**LISTED RECORDS:**

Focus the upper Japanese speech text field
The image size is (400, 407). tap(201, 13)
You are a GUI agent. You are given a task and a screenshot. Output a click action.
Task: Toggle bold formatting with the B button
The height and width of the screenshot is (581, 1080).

**ABOUT THIS TASK:**
Quote, without any change, each line from the one that contains "You are a GUI" through the end of the material.

**YOUR RESPONSE:**
You are a GUI agent. You are given a task and a screenshot. Output a click action.
Task: Toggle bold formatting with the B button
The height and width of the screenshot is (581, 1080).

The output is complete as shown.